++++ EXERCISE DATA
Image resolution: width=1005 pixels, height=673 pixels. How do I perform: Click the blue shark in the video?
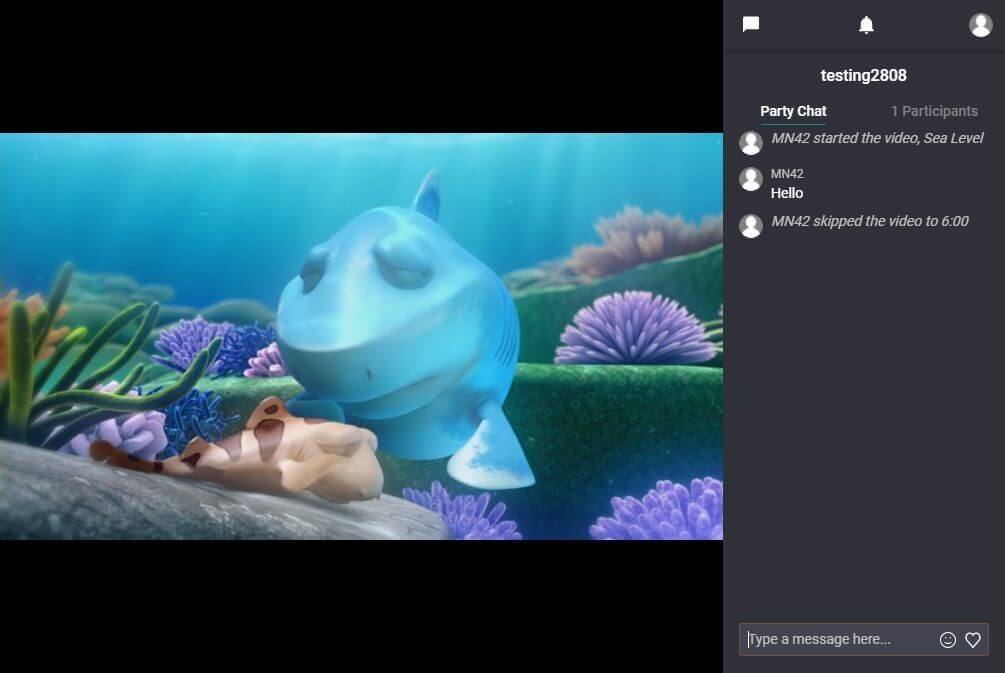(400, 320)

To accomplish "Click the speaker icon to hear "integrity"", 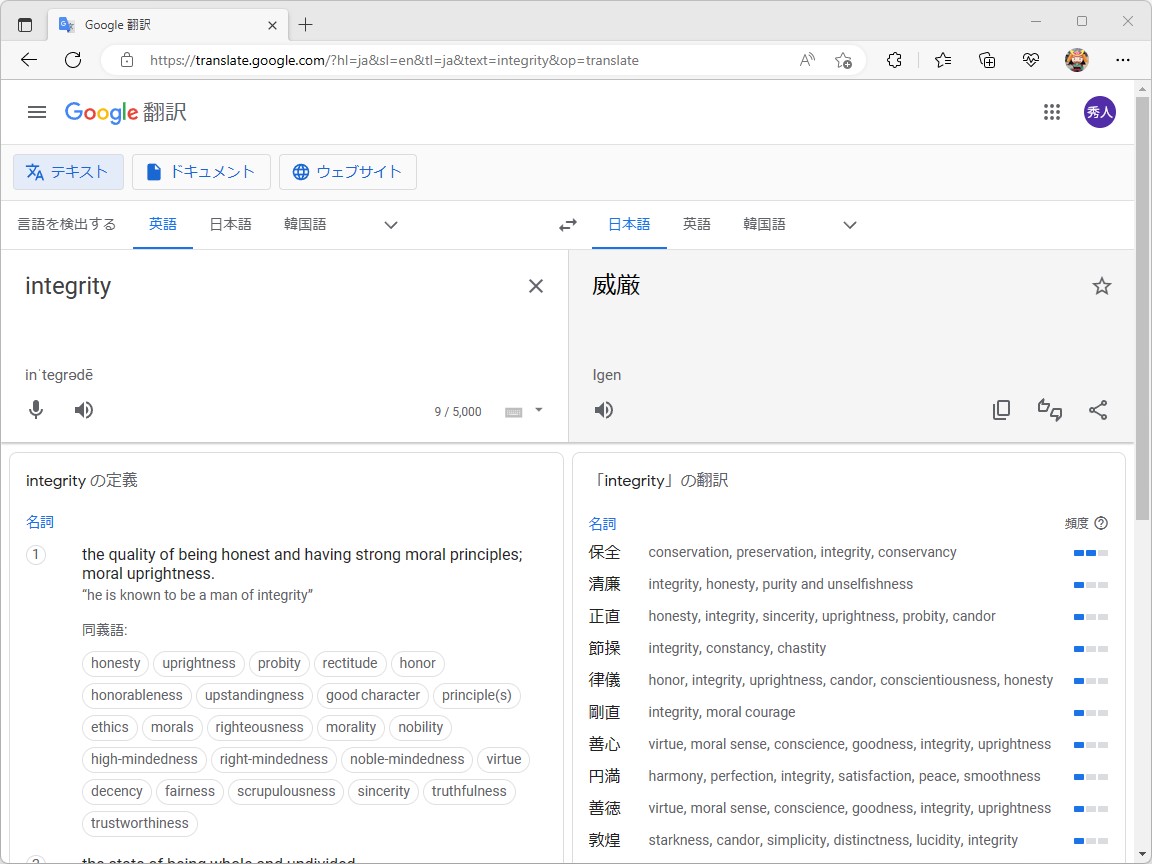I will click(x=84, y=409).
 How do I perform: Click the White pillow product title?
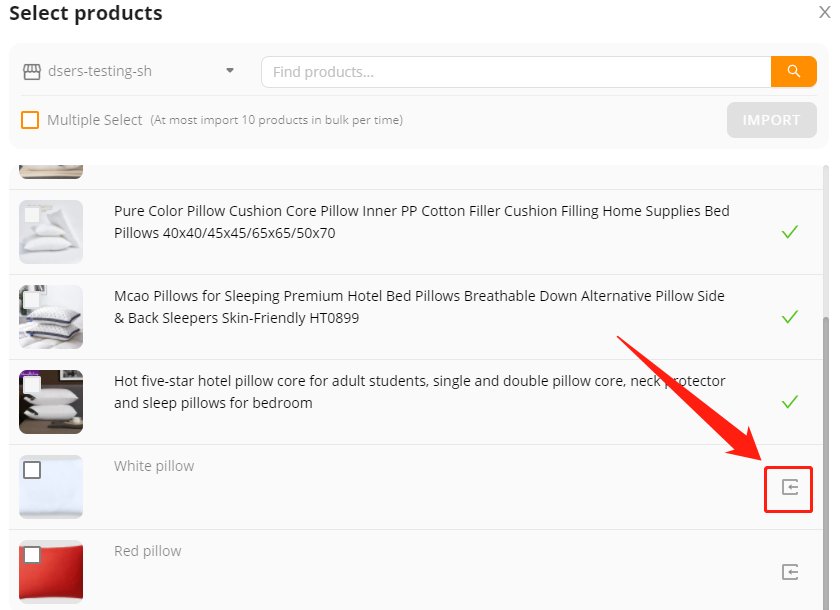[154, 466]
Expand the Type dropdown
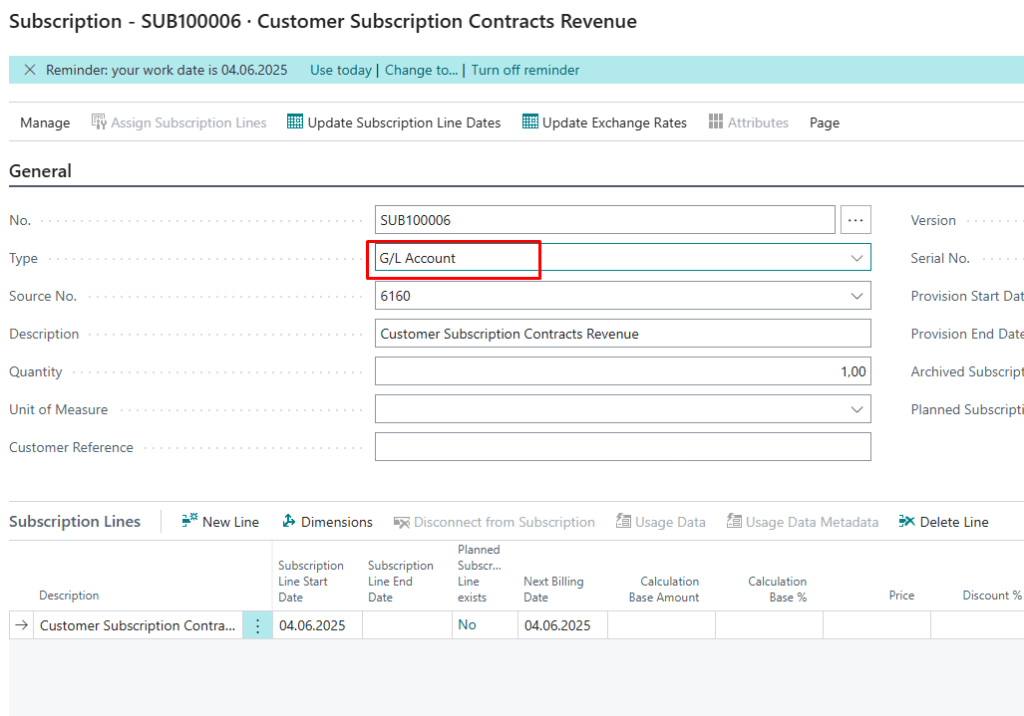This screenshot has width=1024, height=716. click(857, 258)
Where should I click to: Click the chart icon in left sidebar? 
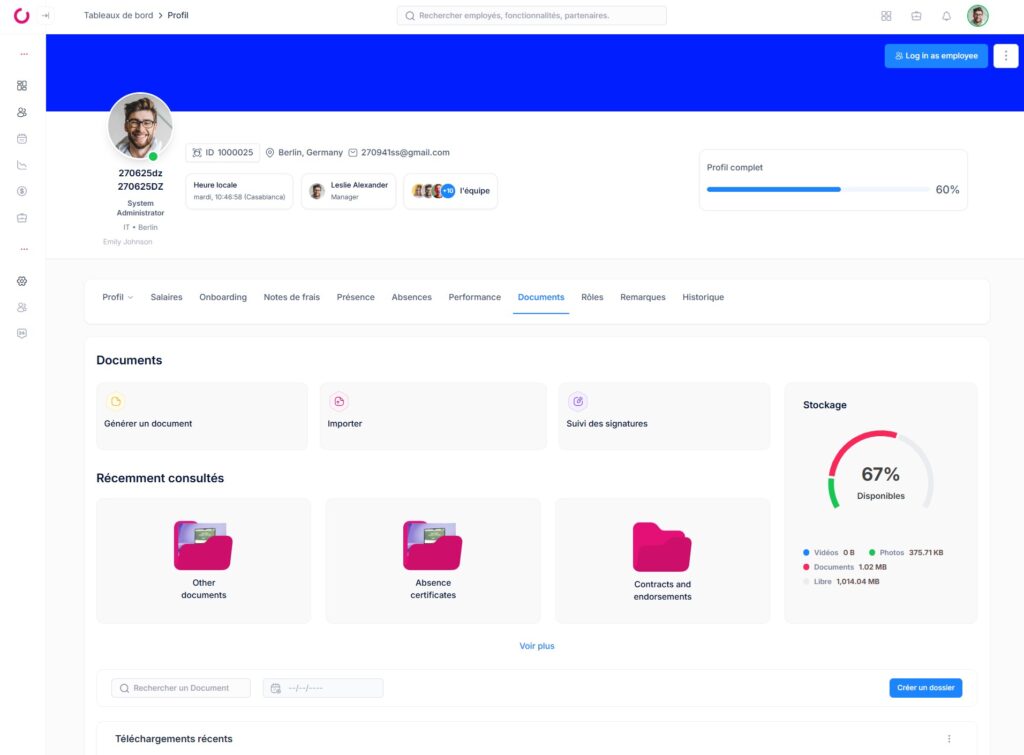22,165
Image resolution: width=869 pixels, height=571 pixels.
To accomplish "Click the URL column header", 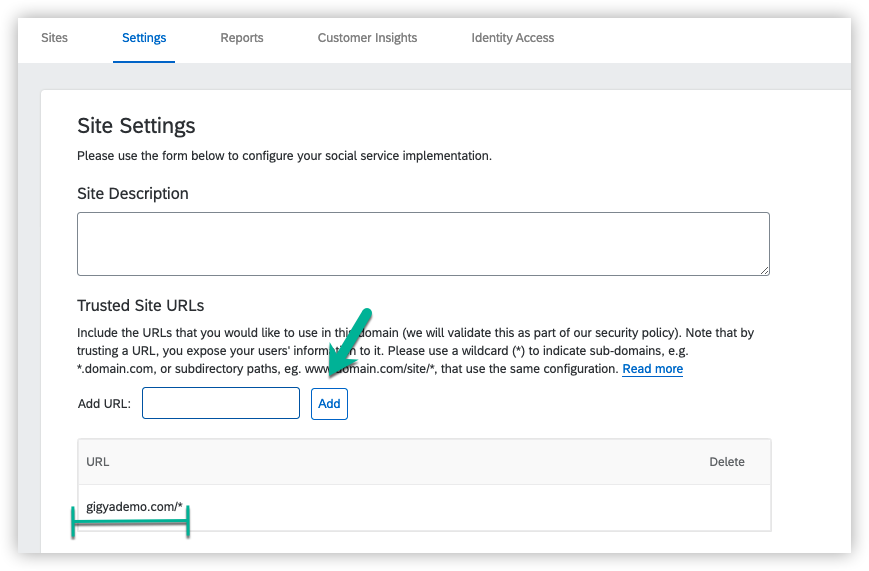I will click(98, 462).
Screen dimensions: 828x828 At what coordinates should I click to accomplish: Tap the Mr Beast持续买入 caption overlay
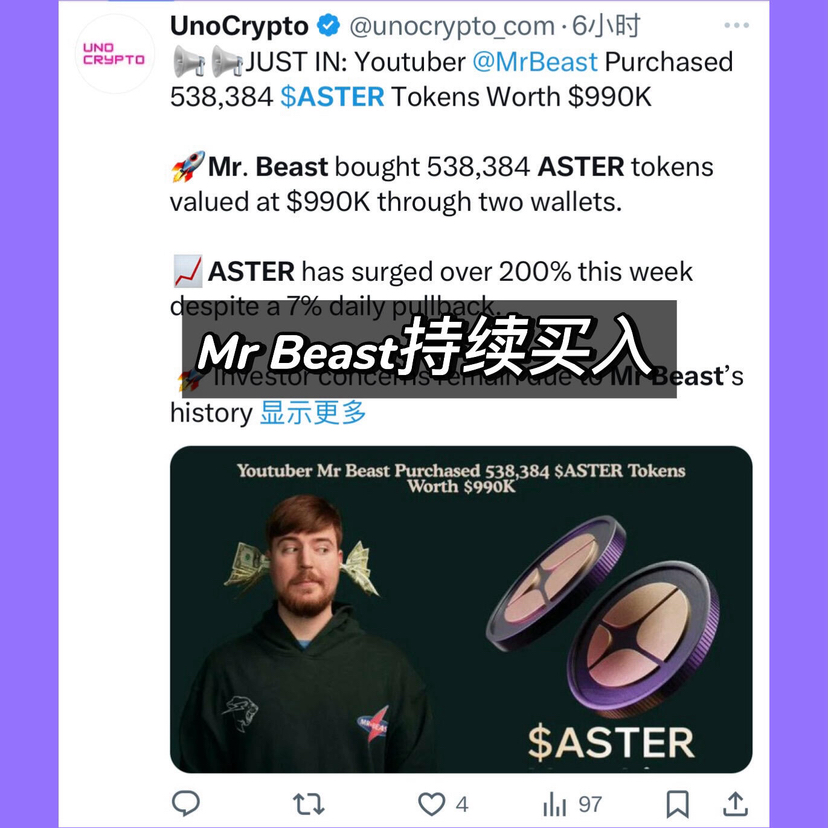click(429, 349)
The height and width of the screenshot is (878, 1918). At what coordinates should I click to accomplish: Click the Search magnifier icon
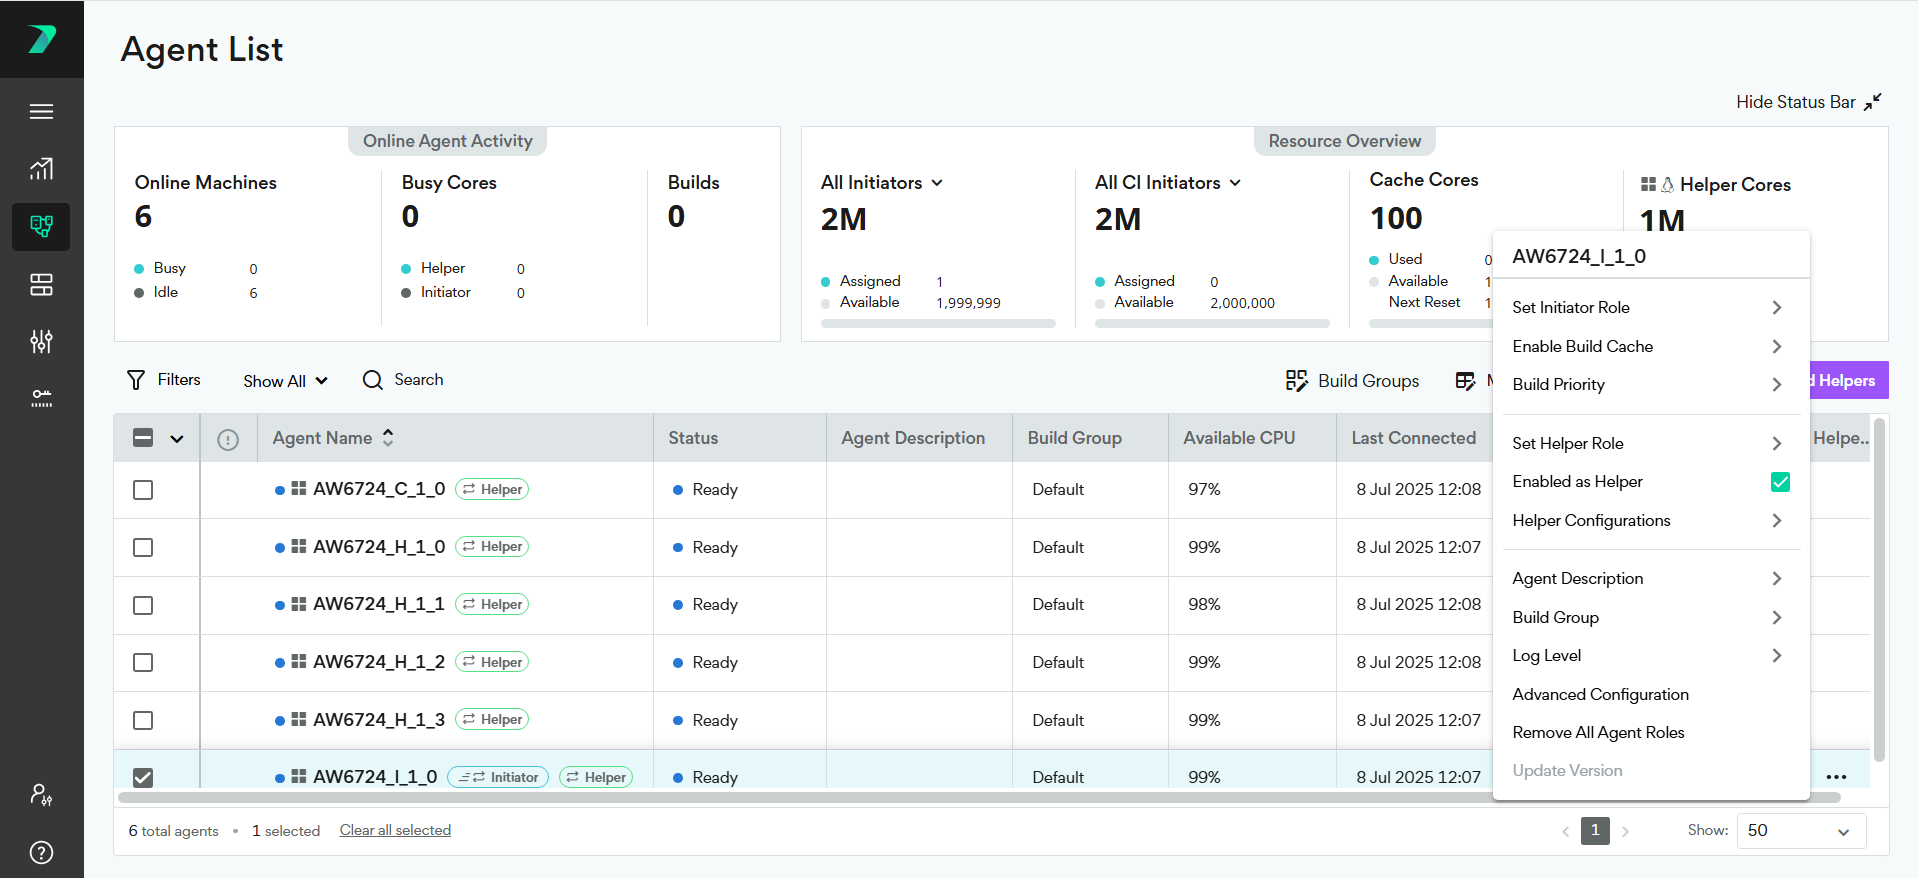tap(373, 380)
++++++++
§ **YOUR GOAL**
Rewrite the stretch from the line containing "The height and" through the end of the lines, replacing "magnifier" with "magnifying glass" and leaving everything else unchanged. Omit the pictures from your answer.

§ **RESPONSE TO THE TASK**
The height and width of the screenshot is (878, 1918). At what coordinates should I click to accomplish: Click the Search magnifying glass icon
tap(373, 380)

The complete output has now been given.